C. ORNSTEIN: That one sends, you know, chills through my spine because as one of the last memories of my mom, the fact that she's encouraging my dad to take care of himself was so sort of quintessentially the way that she was. You know, as sort of this enduring memory of her concern for him - that was just really special.
(SOUNDBITE OF VOICE MAIL)
A. ORNSTEIN: Hi, it's Dad. It's 6:15 on Thursday. Bye.
C. ORNSTEIN: I was talking to my dad every day, and oftentimes my wife was talking to him separately and the kids were talking to him separately. This was a rough time. My mom had just passed away.
(SOUNDBITE OF VOICE MAIL)
A. ORNSTEIN: Hi, it's Dad. It's 3:30 on Saturday. Hi, this is Dad, it's 10:50 on Sunday.
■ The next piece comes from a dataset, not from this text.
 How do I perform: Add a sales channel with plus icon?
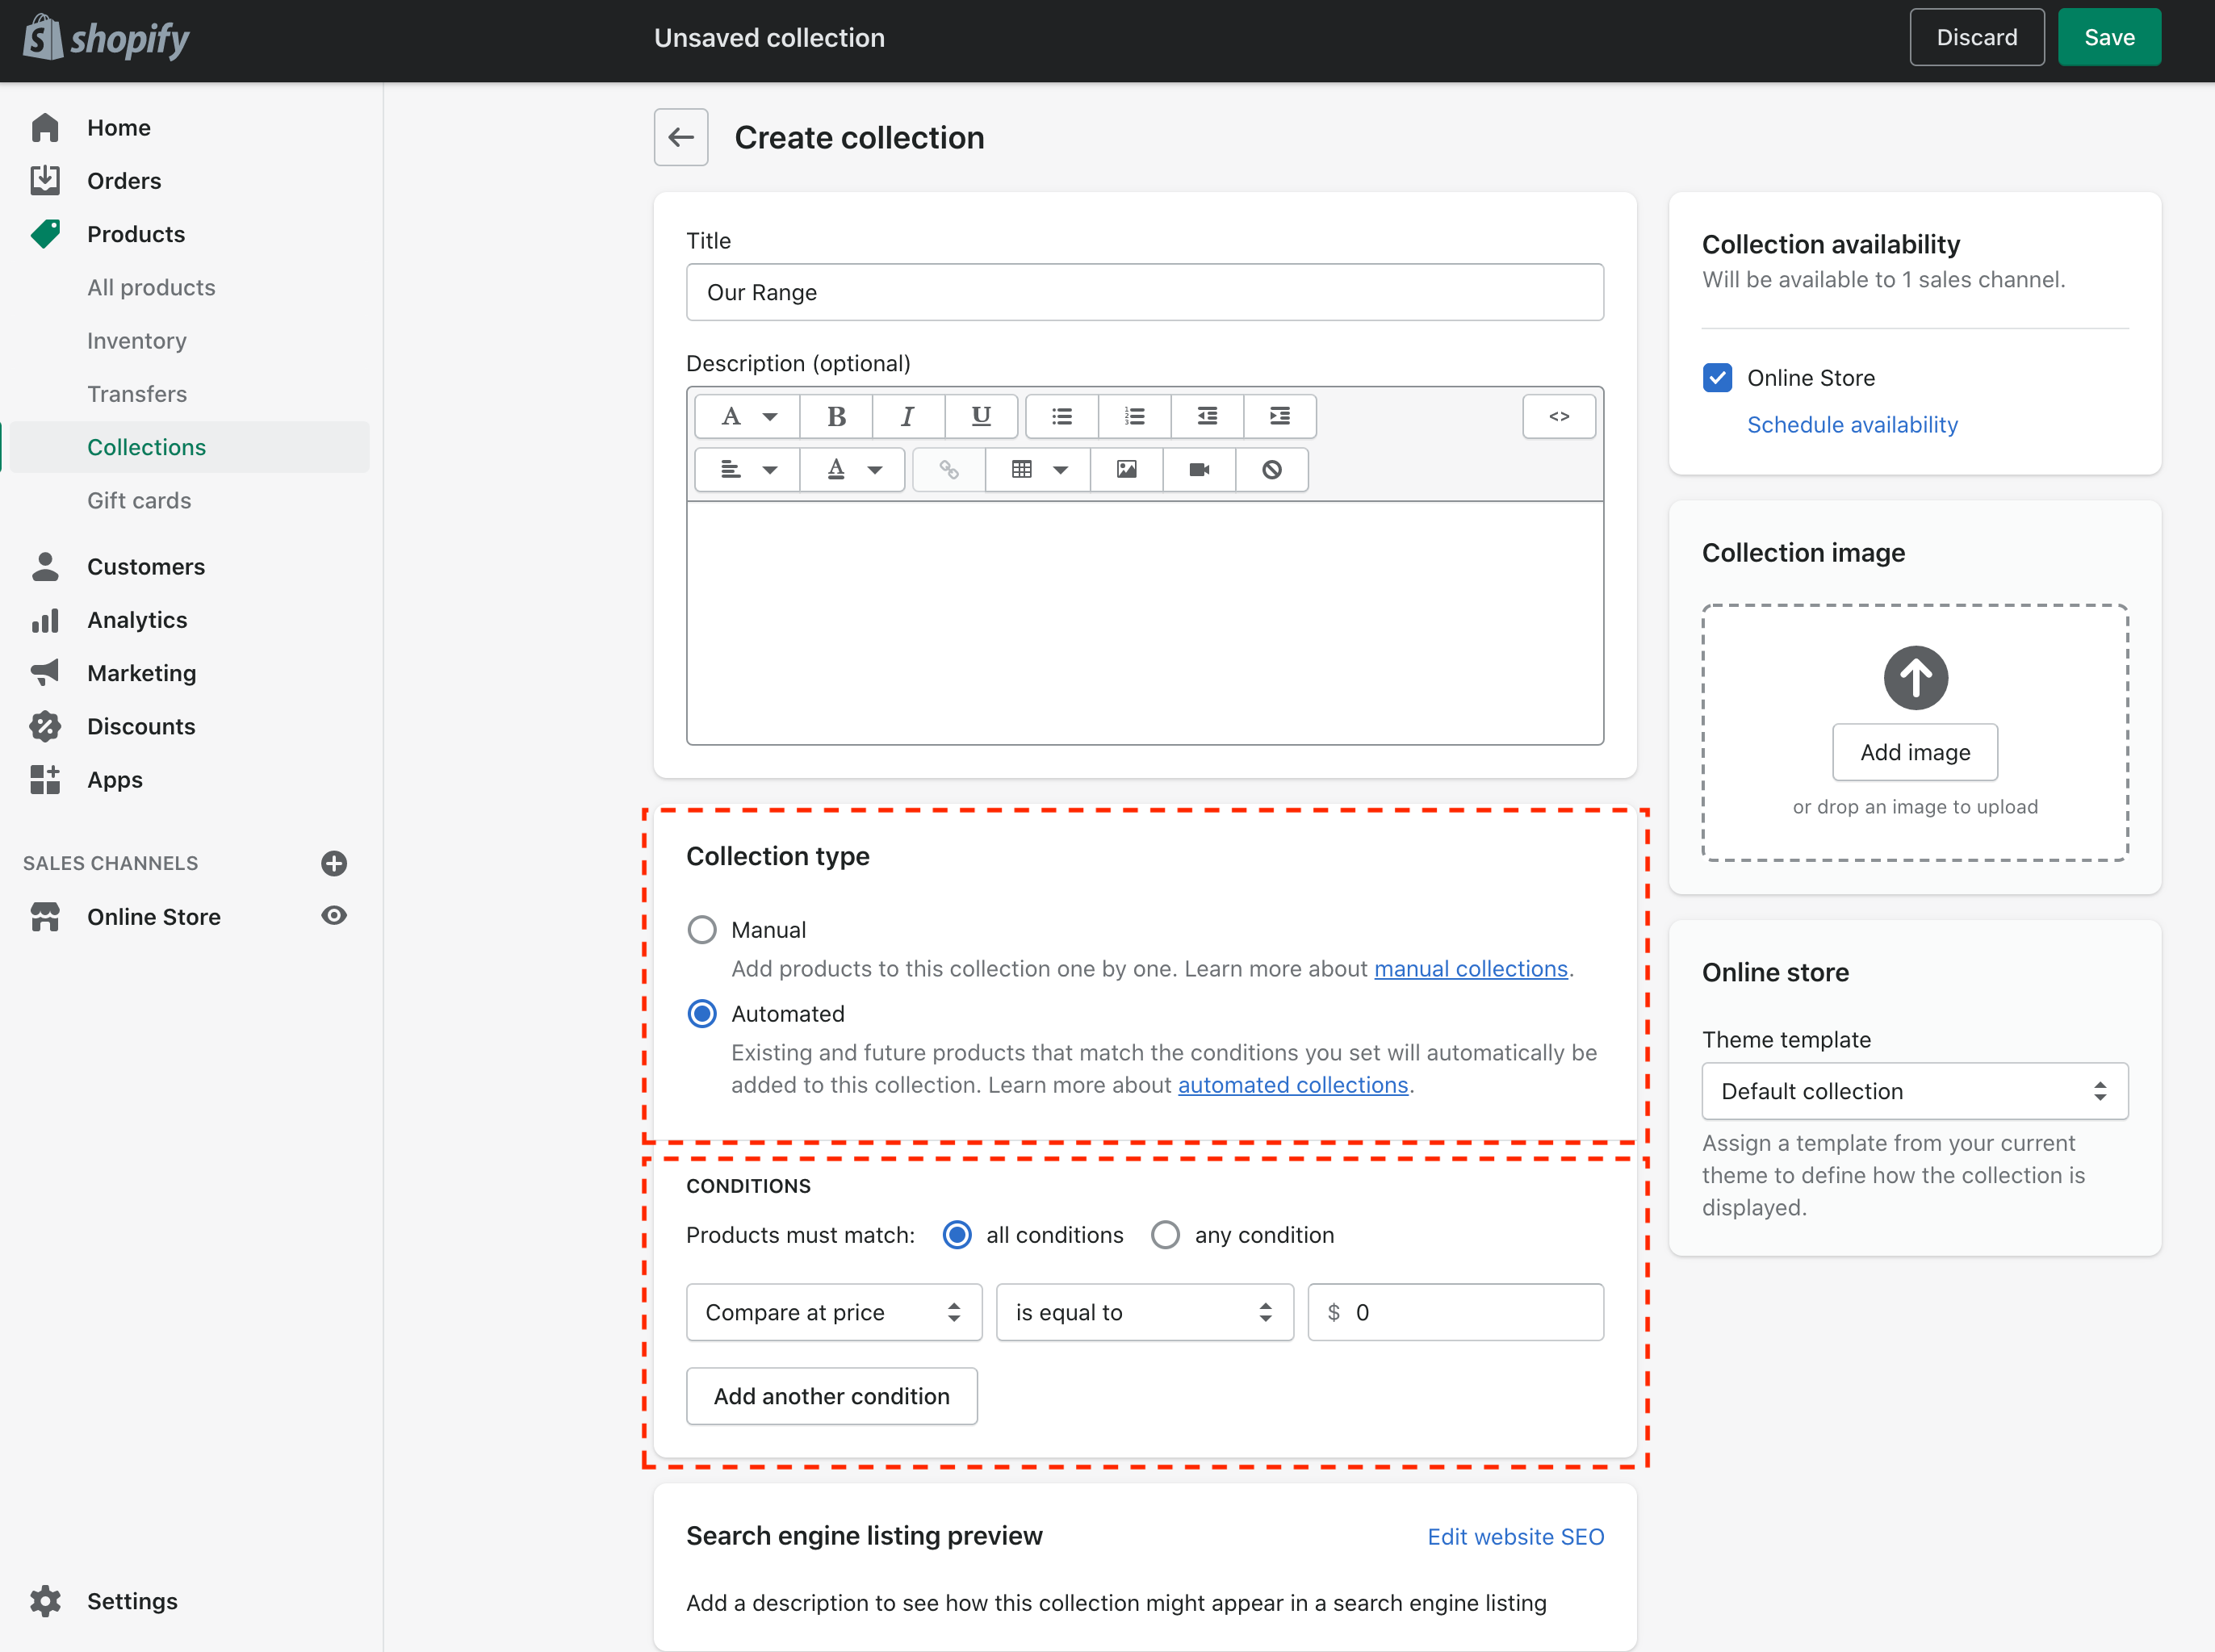(x=334, y=863)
Bye.
C. ORNSTEIN: And his health problems had not gone away. In fact, he had fallen in the bathroom and cut his foot. That wound that he sustained, really in the weeks after my mom passed away, ended up not healing well and that became a problem, you know, a couple months down the line for then. Here's one from March 17. I was returning from a conference that day in Boston.
(SOUNDBITE OF VOICE MAIL)
A. ORNSTEIN: Hi, Charlie, it's Dad. It's 1 o'clock on Sunday. I didn't know what time you were going home. Have a safe trip and give me a call when you're back in New Jersey. Bye now.
C. ORNSTEIN: When I returned from this conference, we found out that my wife was pregnant with our third son, and we had planned to wait a while before telling them. But my dad had to go to the hospital again, and we were concerned that if something happened to him we wanted to make sure that he knew that we would be naming the baby for my mom. I did save one additional message that he left on my home message machine.
(SOUNDBITE OF VOICE MAIL)
A. ORNSTEIN: Hi, everybody. Shabbat shalom.
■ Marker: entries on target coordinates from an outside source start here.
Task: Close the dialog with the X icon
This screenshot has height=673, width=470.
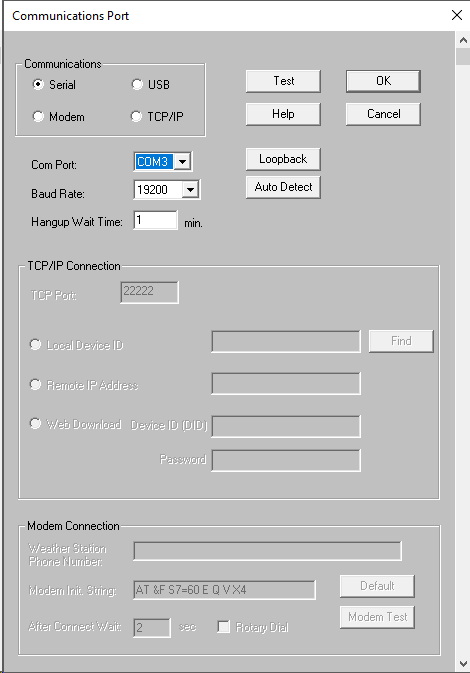Action: coord(457,15)
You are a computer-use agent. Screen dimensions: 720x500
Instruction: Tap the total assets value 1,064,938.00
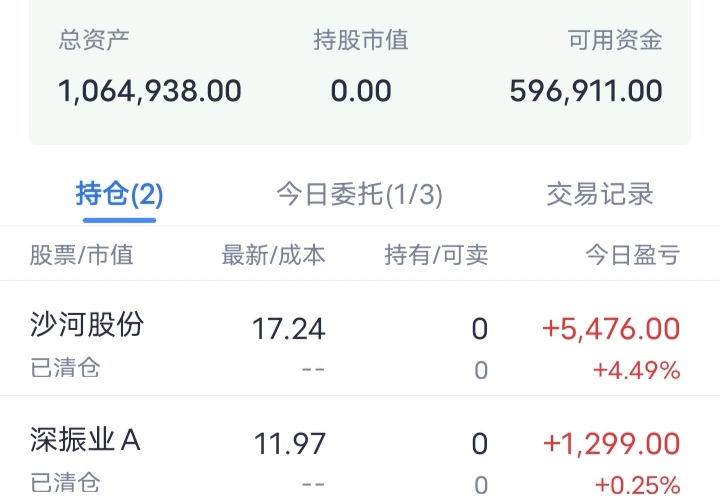coord(150,91)
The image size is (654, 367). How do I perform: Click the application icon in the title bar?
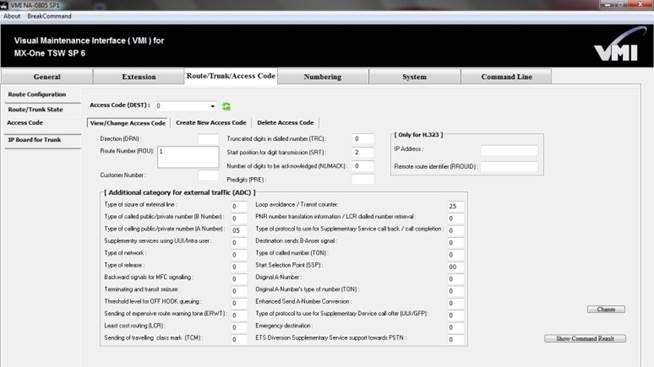click(x=4, y=5)
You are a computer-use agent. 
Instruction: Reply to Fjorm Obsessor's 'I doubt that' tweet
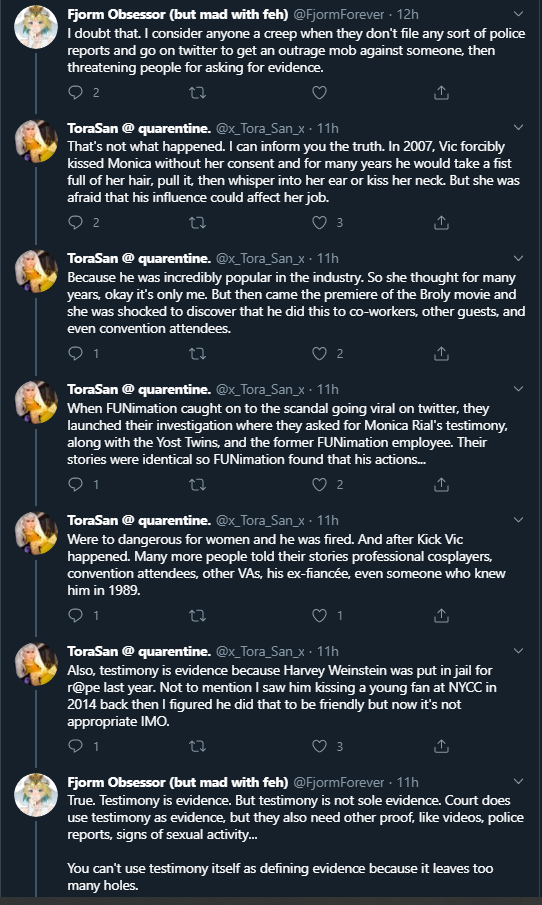click(76, 92)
C. ORNSTEIN: So I love that my dad said Shabbat shalom because religion and raising our kids in the Jewish tradition is something that was really important to both of my parents. And so to have a message where he was wishing everybody a peaceful and happy Sabbath was really nice to hear.
(SOUNDBITE OF VOICE MAIL)
A. ORNSTEIN: It's Papa O, calling from Michigan. Bye now.
C. ORNSTEIN: I never would have thought that the things that mattered most to me after my parents were gone would be the things that I didn't think about. But this device in my pocket has empowered me to be able to relive my parents' voice and their spirits and their essence in a way that nothing else that they've left for me has done.